(Dataset excerpts)
-=-=-=-=-
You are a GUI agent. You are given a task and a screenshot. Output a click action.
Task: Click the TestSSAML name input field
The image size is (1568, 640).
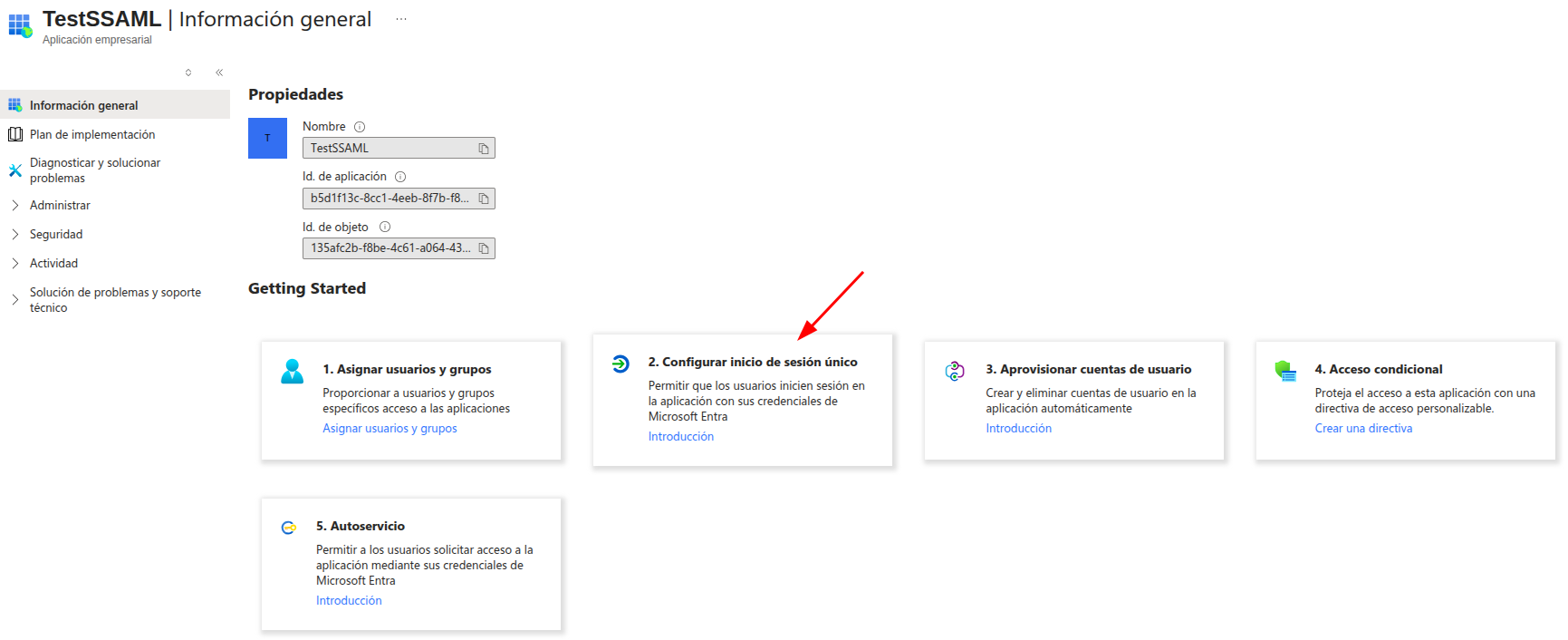tap(399, 149)
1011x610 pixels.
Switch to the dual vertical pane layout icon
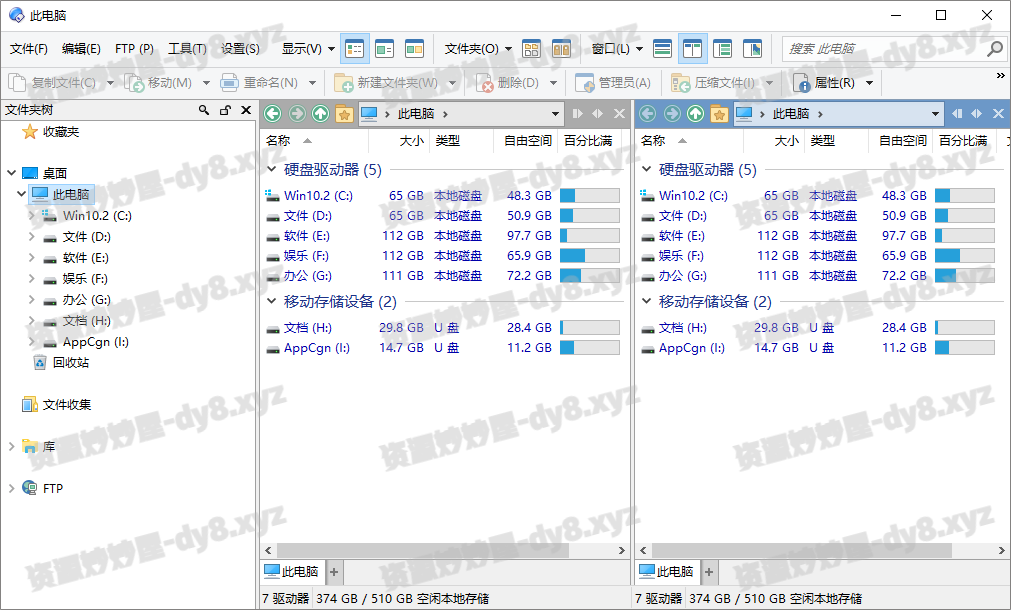pos(692,48)
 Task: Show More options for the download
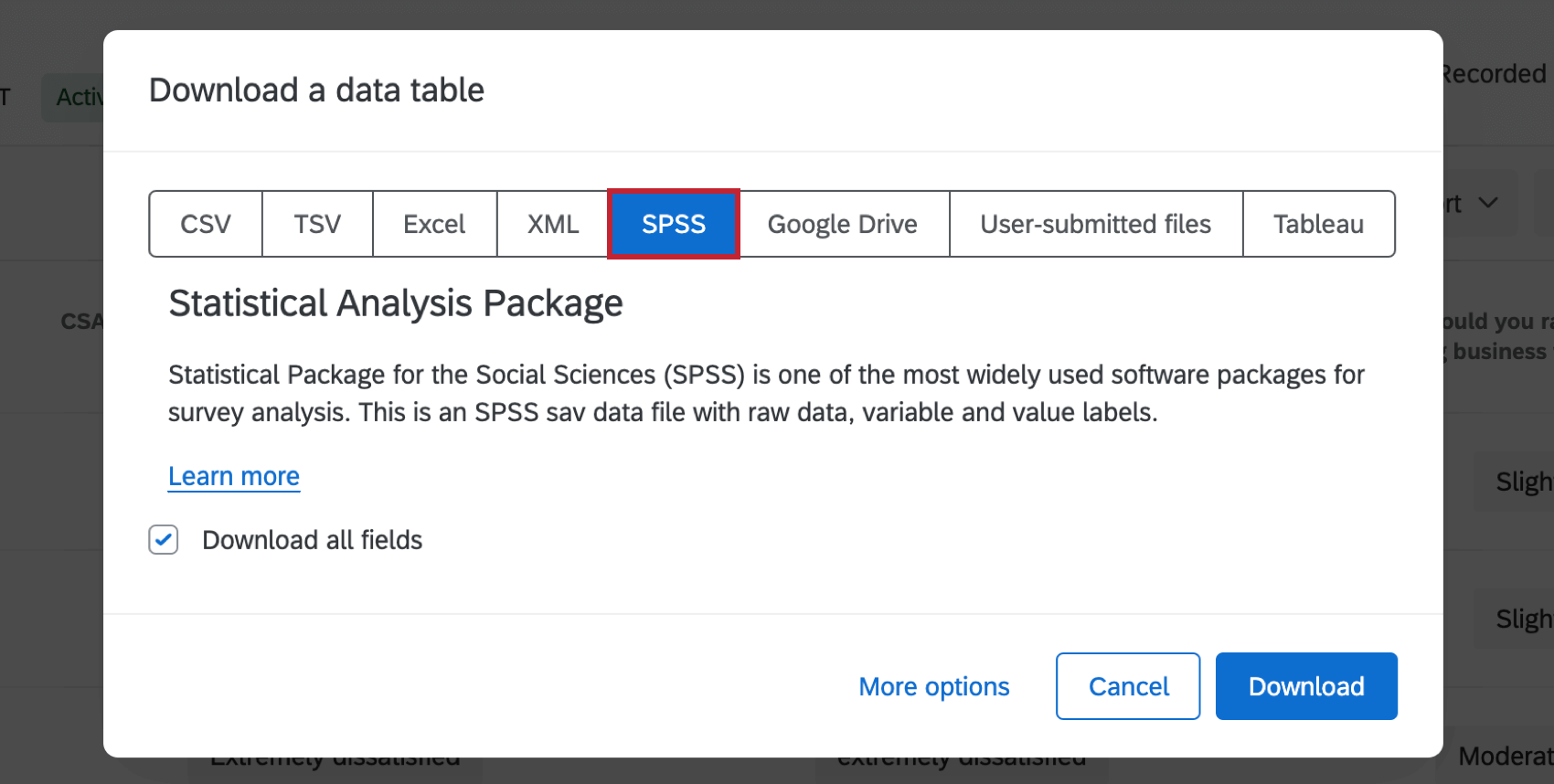(x=933, y=686)
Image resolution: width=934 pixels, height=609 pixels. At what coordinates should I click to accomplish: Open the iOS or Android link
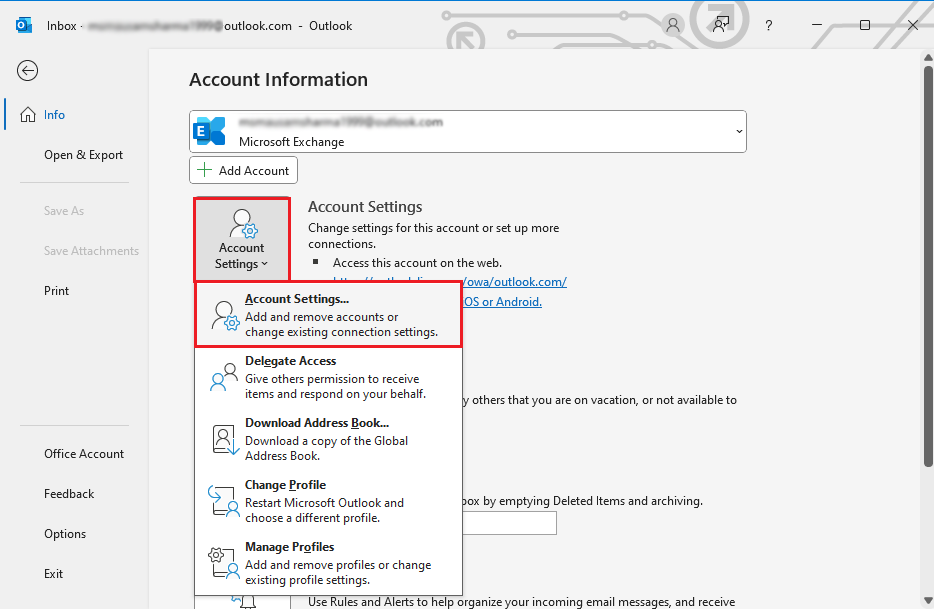tap(503, 301)
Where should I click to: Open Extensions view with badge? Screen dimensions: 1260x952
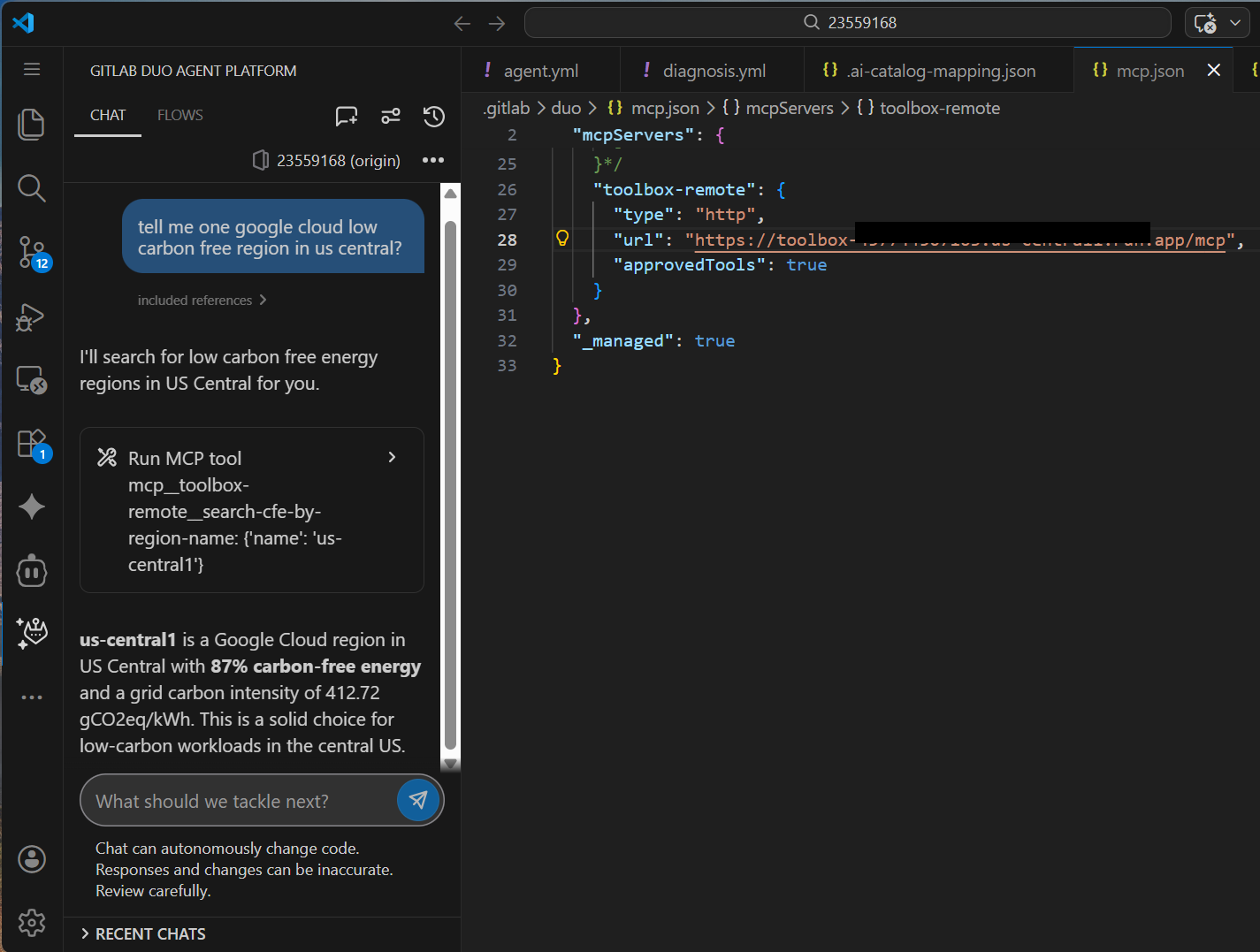pos(34,444)
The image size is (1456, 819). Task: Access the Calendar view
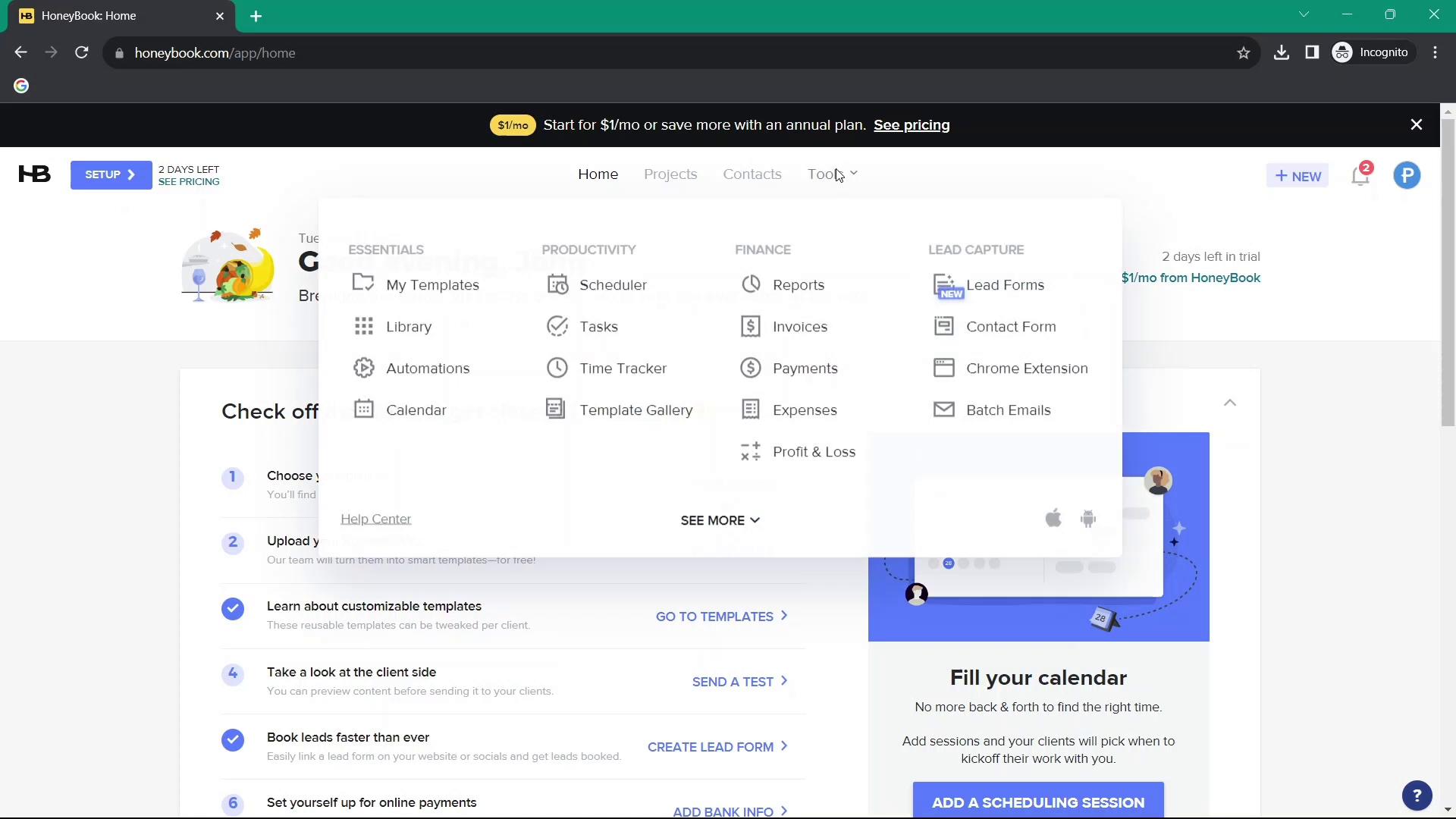416,409
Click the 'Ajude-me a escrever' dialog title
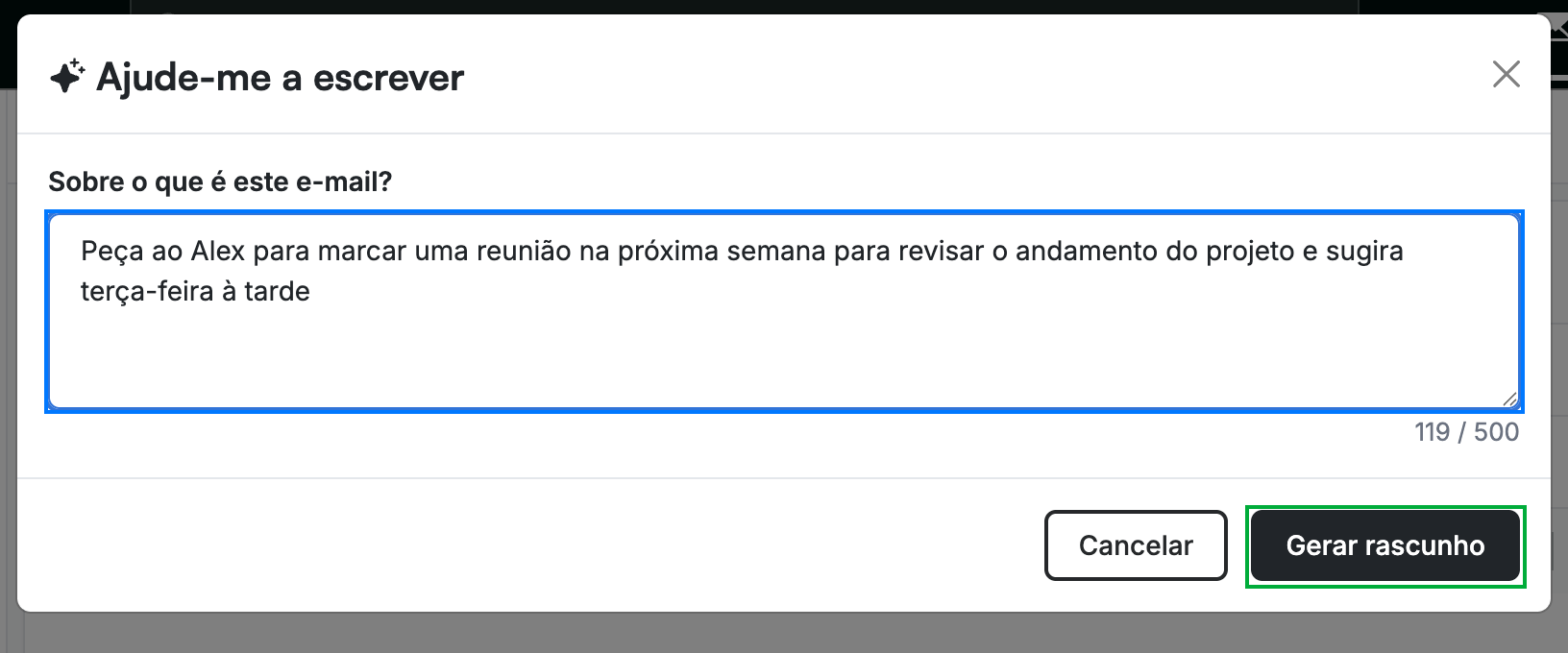Screen dimensions: 1568x653 281,78
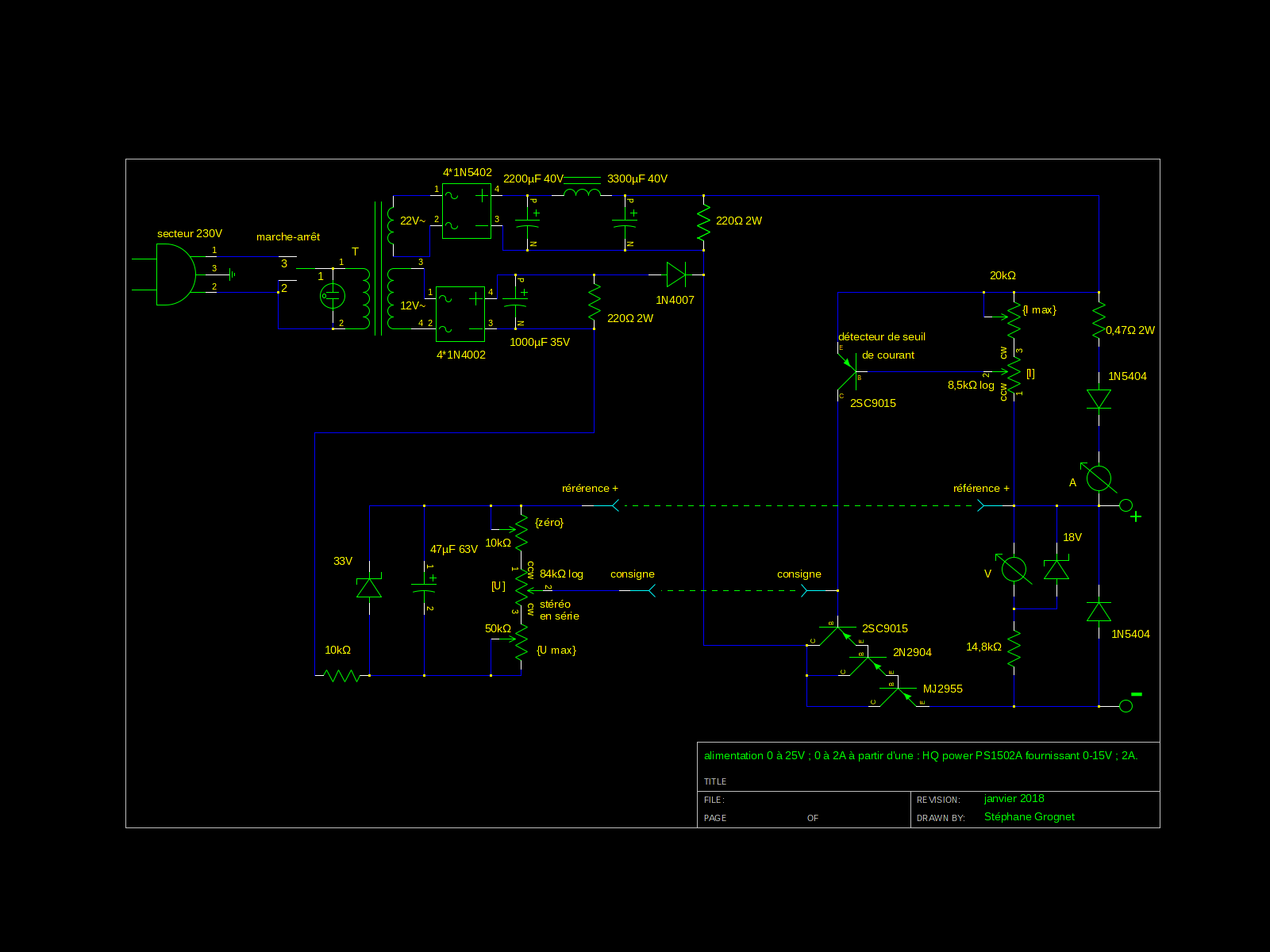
-=-=-=-=-
* What you need to do: Transcribe all of the records above character for character. Exclude the pictures.

* Written answer:
You are a GUI agent. You are given a task and a screenshot. Output a click action.
Task: Click the TestSSAML name input field
The image size is (1568, 640).
tap(399, 149)
1011x610 pixels.
Switch to the dual vertical pane layout icon
pos(692,48)
 Task: Show More options for the download
(x=933, y=686)
Image resolution: width=934 pixels, height=609 pixels. At what coordinates should I click to accomplish: Open the iOS or Android link
tap(503, 301)
Where should I click to: Open Extensions view with badge? Screen dimensions: 1260x952
pos(34,444)
The image size is (1456, 819). Task: Access the Calendar view
416,409
Click the 'Ajude-me a escrever' dialog title
Screen dimensions: 1568x653 281,78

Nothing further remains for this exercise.